Introduction: Petra Noll
Artist talk with Catharina Freuis:
Thursday, 17 March at 7 p.m.
sponsored by: BKA Kunst; MA7-Kultur; Cyberlab; Land Vorarlberg – Kultur; Michael Sprachmann – Fine Art Printing and Framing, thanks to: Salon Iris
Since 2010 the FOTOGALERIE WIEN has put on an annual solo exhibition showcasing the work of a young, upcoming artist. This series of exhibitions, SOLO, functions as a platform and springboard for artistswho are at the beginning of their career but who already have an extensive body of work that could be presented to a wider public with advantage. The aim is to achieve a sustainable level of public presence forthe chosen artist and includes helping to organise cooperations and touring shows. For SOLO VII we have invited the Austrian artist Catharina Freuis who lives in Vienna and Bregenz.
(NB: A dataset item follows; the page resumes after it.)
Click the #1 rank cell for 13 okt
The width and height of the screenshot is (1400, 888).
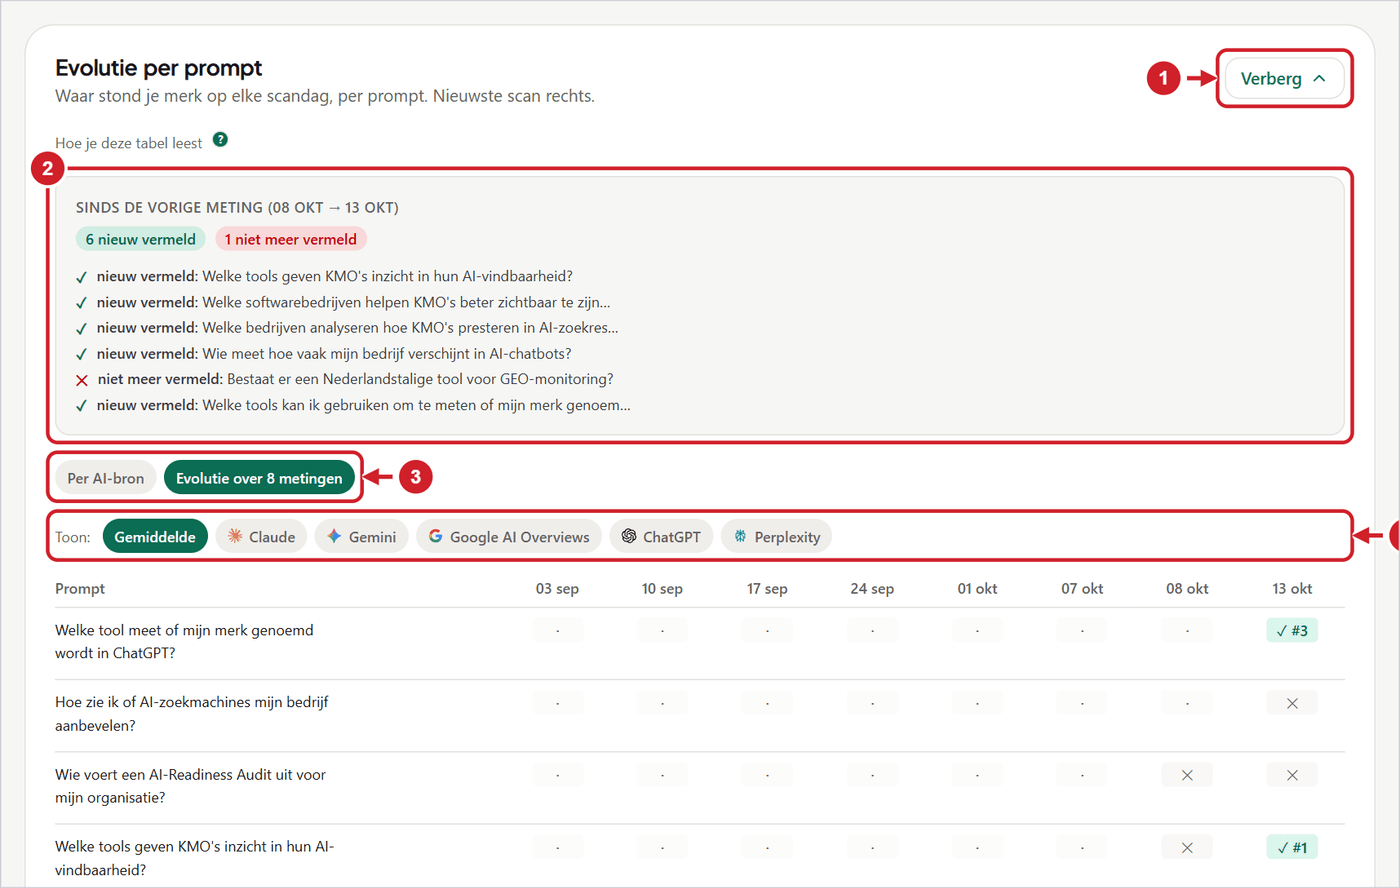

Catharina Freuis, born in 1985, studied under Gabriele Rothemann at the University of Applied Arts and graduated with a diploma. For many years she has been represented in numerous exhibitions at home and abroad. Her art work is concerned with issues of space. For this she makes miniature models of public or private rooms – created from a synthesis of many rooms she has viewed. She intervenes in these deserted rooms making various alterations and records the newly-created situations in photographs which usually then take the form of a multi-part series that becomes the sole end product.
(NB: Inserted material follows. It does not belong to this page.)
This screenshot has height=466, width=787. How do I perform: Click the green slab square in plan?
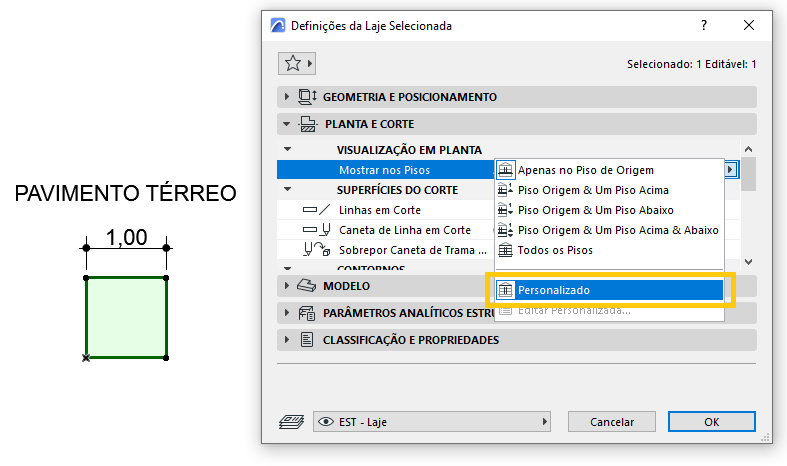(125, 317)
In her SOLO show for the FOTOGALERIE WIEN, Freuis is presenting an overview of the various approaches to her room interventions. Here, she is interested in questions about how rooms can be repeatedly transformed or reduced but nevertheless remain either recognisable as what they are or in some cases become unrecognisable. She instigates new perceptions of space and manages to maintain a lively discourse that opens up new avenues of approach. The involvement with photography as a medium located between truth and fiction and her engagement with two- and three dimensions plays a critical role in the work. Freuis’s interventions trigger irritation in various ways. In addition to surreal metamorphoses she has been working with, in particular, perspective and the contrast between dark and light as the two series, Arrangements and Darbietung. In these, she creates instability to situate the rooms – and the viewer – into an intermediary state between limitation and openness, visibility and invisibility, light and dark. More recently, in her three-part cycle, Symphony, where each part consists of a number of photographs, she applies musical principles to her spatial investigations. Freuis works here with extremely reduced means, with spatial constitutions using objects, perspectival experiments and various, diverse strong lighting designs that come close to dissolving space altogether.